Here is valid pyarrow code that works right now:
import pyarrow as pa
rb = pa.RecordBatch.from_arrays([
pa.from_pylist([1, 2, 3]),
pa.from_pylist(['foo', 'bar', 'baz'])
], names=['one', 'two'])
batches = [rb, rb.slice(0, 0)]
stream = pa.InMemoryOutputStream()
writer = pa.StreamWriter(stream, rb.schema)
for batch in batches:
writer.write_batch(batch)
writer.close()
reader = pa.StreamReader(stream.get_result())
results = [reader.get_next_batch(), reader.get_next_batch()]
With the proposal to disallow length-0 batches, where should this break?
Probably StreamWriter.write_batch should raise ValueError, but now we have
to write:
for batch in batches:
if len(batch) > 0:
writer.write_batch(batch)
That seems worse, because now the user has to think about batch sizes. When
we write:
pa.Table.from_batches(results).to_pandas()

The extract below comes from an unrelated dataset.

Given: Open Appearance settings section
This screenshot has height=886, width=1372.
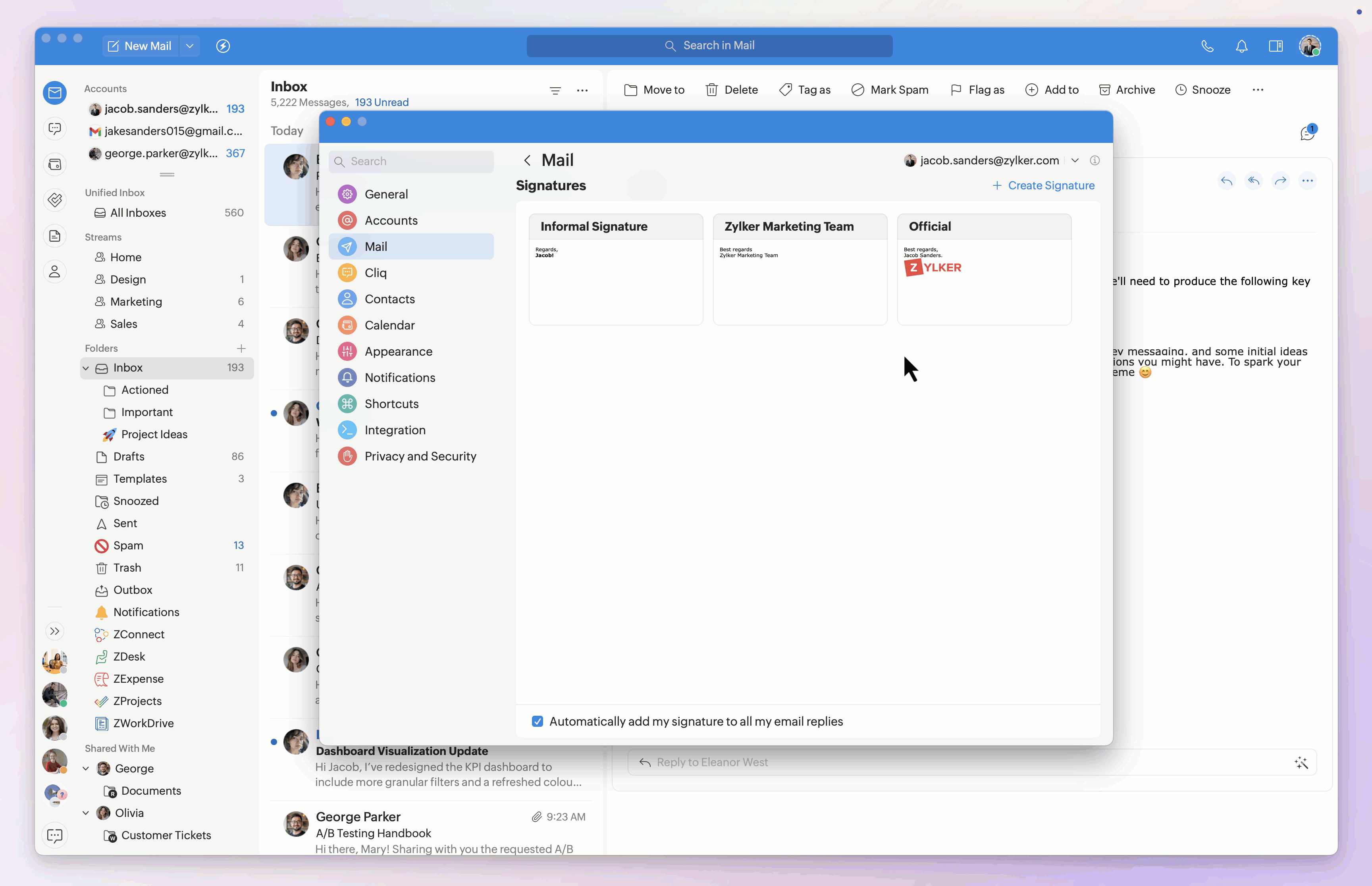Looking at the screenshot, I should 398,352.
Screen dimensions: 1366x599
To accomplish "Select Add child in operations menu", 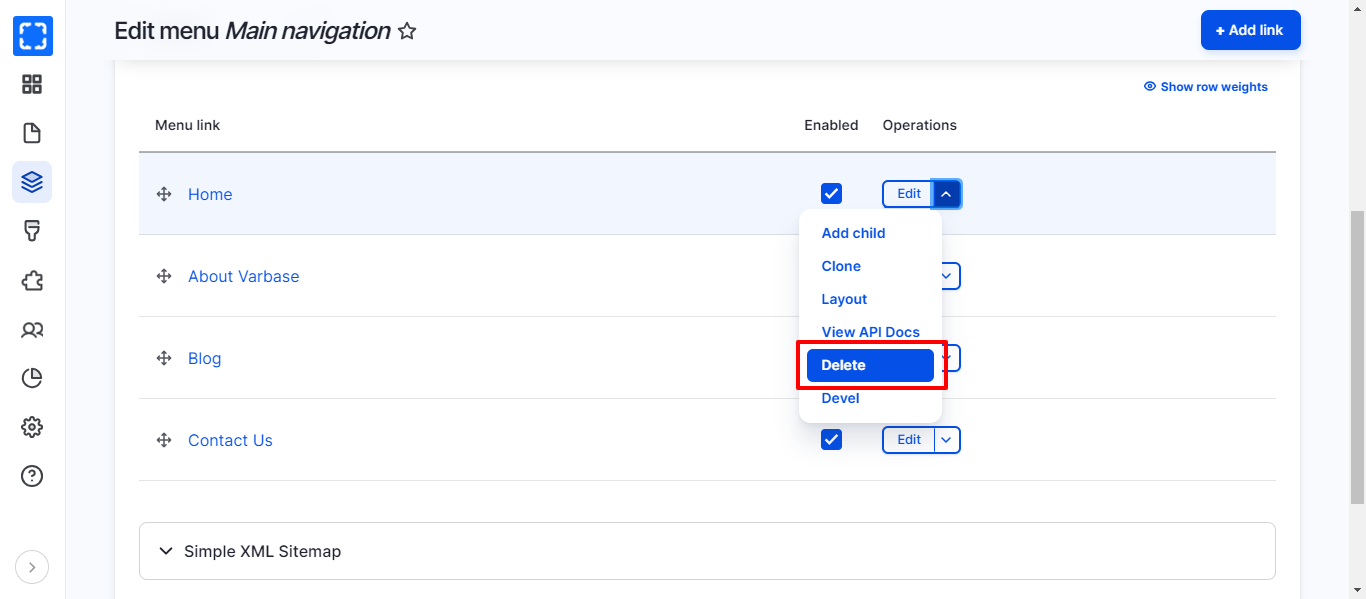I will tap(853, 233).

the 0 length batches get skipped over anyhow
onetwo
0 1 foo
1 2 bar
2 3 baz
If you pass only zero-length batches, you get
onetwo
There are plenty of reasons why things would end up zero-length, like:
* Result of a predicate evaluation that filtered out all the data
* Files (e.g. Parquet files) with 0 rows
My concern is being able to faithfully represent the in-memory results of
operations in an RPC/IPC setting. Having to deal with a null / no message
is much worse for us, because we will in many cases still have to construct
a length-0 RecordBatch in C++; the question is whether we're letting the
IPC loader do it or having to construct a "dummy" object based on the
schema.
On Fri, Apr 14, 2017 at 5:55 PM, Jacques Nadeau <[email protected]> wrote:
> Hey All,
>
> I had a quick comment on ARROW-783 that Wes responded to and I wanted to
> elevate the conversation here for a moment.
>
> My suggestion there was that we should disallow zero-length batches.
>
> Wes thought that should be an application level concern. I wanted to see
> what others thought.
>
> My general perspective is that zero-length batches are meaningless and
> better to disallow than make every application have special handling for
> them. In the jira Wes noted that they have to deal with zero-length
> dataframes. Despite that, I don't think there is a requirement that there
> should be a 1:1 mapping between arrow record batches and dataframes. If
> someone wants to communicate empty things, no need for them to use Arrow.
>
> What do others think?
>